Gösterilen metin:
^^^^
'Suriye Gelecek Partisi’ telaşı

ABD, destek olarak nitelenebilecek açıklama yaparken Türkiye’de basın, partinin kuruluşunu telaşla karşıladı. Rusya’dan ise partinin ABD güdümünde olduğuna yönelik tepki geldi.

Rakka’da kuruluşu ilan edilen Suriye Gelecek Partisi, Türkiye’yi tedirgin etmişe benziyor. Direkt hükümetten veya başka bir yetkili merciden gelmiş resmi bir tepki henüz yok. Büyük ihtimalle bir iki güne resmi tepkilerini, elbet olumsuz bakış açılarını da peşine ekleyerek, verirler. Ancak Doğan Medya’nın Demirören’e satılmasıyla büyük çoğunluğu Saray’ın kontrolüne geçen medyadaki telaşı görünce, bunun Saray ve hükümetin tutumundan bağımsız olduğunu söylemek pek mümkün değil.

Bu telaşa, ABD Dışişleri Bakanlığı Sözcüsü Heathet Nauert’in açıklaması da neden olmuştur. Saray’a endeksli basında kuruluşu "PYD/YPG terör örgütü tarafından kurulduğu iddia edilen" ibaresiyle haberleştirilen Suriye Gelecek Partisi’ne ilişkin Nauert’in açıklaması, özellikle geniş biçimde görüldü. Saray’a bağlı televizyonlar da bu haberi Nauert’in açıklaması üzerinden gördü.

Nauert günlük basın toplantısında, "Suriye’de BM Güvenlik Konseyi’nin 2254 sayılı Suriye’nin geleceği için siyasi müzakere sürecini öngören kararına saygı duyan her siyasi partiyi memnuniyetle karşılarız. Suriye’deki korkunç durumdan çıkışı askeri değil siyasi çözümde gören bütün grupları elbette destekleriz" sözleriyle partinin kuruluşuna ilişkin soruyu yanıtlamıştı. Nauert’e, "Suriye Gelecek Partisi size göre PYD/YPG’nin bir parçası mıdır?" sorusu da soruldu. Nauert, yeni partinin çoklu bir etnik yapıdan oluştuğunu ve kurulduğu bölgenin yapısını temsil ettiği düşüncesinde olduklarını dile getirdi.
^^^^
Yönerge a:
Suriye Gelecek Partisi haberine göre şu soruları yanıtlayın:
(i) Partinin kuruluşu hangi şehirde ilan edildi?
(ii) Rusya'dan gelen tepki neye yönelikti?
(iii) Nauert'in basın toplantısındaki sözlerinde BM Güvenlik Konseyi'nin kaç sayılı kararı anılıyor?
Metin ile kayıtlar birbirinden farklı kaynaklardan alınmıştır.
^^^^
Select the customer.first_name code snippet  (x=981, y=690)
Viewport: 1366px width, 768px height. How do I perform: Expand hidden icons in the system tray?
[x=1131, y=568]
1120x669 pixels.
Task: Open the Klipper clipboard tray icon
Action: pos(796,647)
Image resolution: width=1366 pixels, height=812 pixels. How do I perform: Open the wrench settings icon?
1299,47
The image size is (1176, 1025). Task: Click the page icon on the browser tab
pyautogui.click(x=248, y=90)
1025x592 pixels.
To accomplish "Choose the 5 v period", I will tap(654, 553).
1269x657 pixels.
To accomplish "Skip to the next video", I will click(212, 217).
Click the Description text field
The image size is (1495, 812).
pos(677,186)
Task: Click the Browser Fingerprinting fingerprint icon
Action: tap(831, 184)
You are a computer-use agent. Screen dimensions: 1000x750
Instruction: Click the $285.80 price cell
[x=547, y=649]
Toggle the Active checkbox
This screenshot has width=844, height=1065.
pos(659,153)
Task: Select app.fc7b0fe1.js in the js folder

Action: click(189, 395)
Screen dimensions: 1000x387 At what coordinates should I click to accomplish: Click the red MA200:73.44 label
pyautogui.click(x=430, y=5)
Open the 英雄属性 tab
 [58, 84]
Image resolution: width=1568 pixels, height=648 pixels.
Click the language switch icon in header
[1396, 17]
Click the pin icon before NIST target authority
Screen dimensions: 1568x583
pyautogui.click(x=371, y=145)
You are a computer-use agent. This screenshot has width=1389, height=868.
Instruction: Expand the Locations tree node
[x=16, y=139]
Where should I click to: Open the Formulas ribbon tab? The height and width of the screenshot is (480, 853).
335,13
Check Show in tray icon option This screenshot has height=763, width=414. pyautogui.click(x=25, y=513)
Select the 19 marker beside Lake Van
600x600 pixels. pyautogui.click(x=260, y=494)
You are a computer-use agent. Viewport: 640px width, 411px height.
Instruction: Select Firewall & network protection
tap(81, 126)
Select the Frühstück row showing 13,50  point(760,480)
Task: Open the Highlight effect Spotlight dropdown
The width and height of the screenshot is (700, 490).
^^^^
Yönerge b: Kayıtların başından "will click(212, 217)." ifadesini içeren satıra kadar uzanan kısmı, iki uç da dahil, "How do I perform" yerine "How can I" koyarak yeniden yazın. Başka hiçbir şeyi değiştirmeyin.

Tam çözüm a:
(i) Rakka'da.
(ii) Partinin ABD güdümünde olduğuna.
(iii) 2254 sayılı kararı.

Tam çözüm b:
Select the customer.first_name code snippet  (x=981, y=690)
Viewport: 1366px width, 768px height. How can I: Expand hidden icons in the system tray?
[x=1131, y=568]
1120x669 pixels.
Task: Open the Klipper clipboard tray icon
Action: pos(796,647)
Image resolution: width=1366 pixels, height=812 pixels. How can I: Open the wrench settings icon?
1299,47
The image size is (1176, 1025). Task: Click the page icon on the browser tab
pyautogui.click(x=248, y=90)
1025x592 pixels.
To accomplish "Choose the 5 v period", I will tap(654, 553).
1269x657 pixels.
To accomplish "Skip to the next video", I will click(212, 217).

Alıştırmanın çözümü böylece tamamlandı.